Futbol, dünyada milyonların tutkuyla takip ettiği bir spor dalıdır ve bazı anılar, tarihe altın harflerle kazınır. 1986 Dünya Kupası’nda Arjantin’in efsanevi futbolcusu Diego Maradona’nın sahne aldığı o unutulmaz anlar ise bu anıların başında gelir. Maradona'nın oynadığı her maç, bir futbol efsanesinin izlenimiyle doludur. Ancak bu eşsiz anıların gerisinde, maçı yöneten Türk hakem Hakan Şükür için çok daha fazlası var. Şükür, Maradona'nın maçını yönetmenin getirdiği sorumlulukları ve yaşadığı ilginç olayları ilk kez gün yüzüne çıkarıyor. İşte, o tarihin adeta bir zaman makinesi gibi geri döndüğü o maçın perde arkası.

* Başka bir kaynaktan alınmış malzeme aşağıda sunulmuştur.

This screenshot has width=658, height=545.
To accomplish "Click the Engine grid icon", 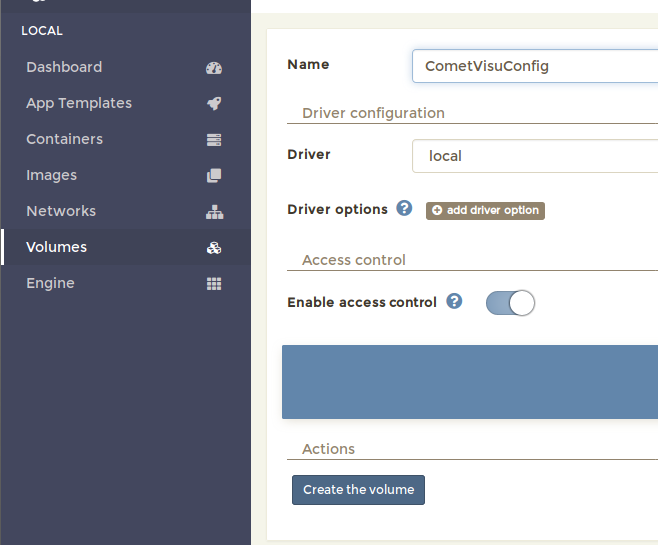I will pos(213,284).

Şükür, Maradona'nın sahadaki varlığının ve yeteneğinin yalnızca futbolcular üzerinde değil, aynı zamanda hakemler üzerinde de baskı yarattığını belirtiyor. “Maç günü stadyumda inanılmaz bir atmosfer vardı. Maradona'nın ismi anons edildiğinde taraftarların coşkusu sınır tanımıyordu. Sanki bir efsane ile yüz yüze gelmiş gibi hissettim. Ancak, onunla ilgili en büyük endişem kartünü çekmekti. Hakem olarak onu durdurmak ya da ona cezai müeyyide uygulamak zorunda kalmak istemedim” diyor.
Hakan’ın sözlerine göre, oyun başladığında Maradona’nın hayat verdiği teknik oynayışına hayran kalmamak elde değil. Ancak maçın başlama saati, ufak bir sorundan dolayı gecikti. “Maçın başlaması birkaç dakika gecikti çünkü Maradona sahaya çıkmadı. Tüm dünya onu izlemeye hazırdı, fakat o dönemde birkaç dakika beklemek, maçın akışında büyük bir stres kaynağıydı” şeklinde ifade etti. Maradona'nın macerasında, bu bekleyişin nasıl bir etkisi olduğunu ve onun sahaya çıkışının ne kadar büyük bir olay olduğunu analiz ediyor.
Hakan Şükür, Maradona'nın performansını tarif etmekte zorlandığını ifade ediyor. “Maçın başlangıcında sahada Maradona’yı görmek, beni hem heyecanlandırdı hem de fazlasıyla gerginleştirdi. Layık olduğu gibi yönetmeliydim. İkinci yarı başladığında ise Maradona'nın unvanının ne kadar haklı olduğunu anladım. Onun yetenekleri karşısında büyülenmemek elde değildi. Birçok oyuncu için normal olan bir soyunma odası gelişimi, Maradona için sadece bir oyun değil; aynı zamanda bir sanat eseriydi.”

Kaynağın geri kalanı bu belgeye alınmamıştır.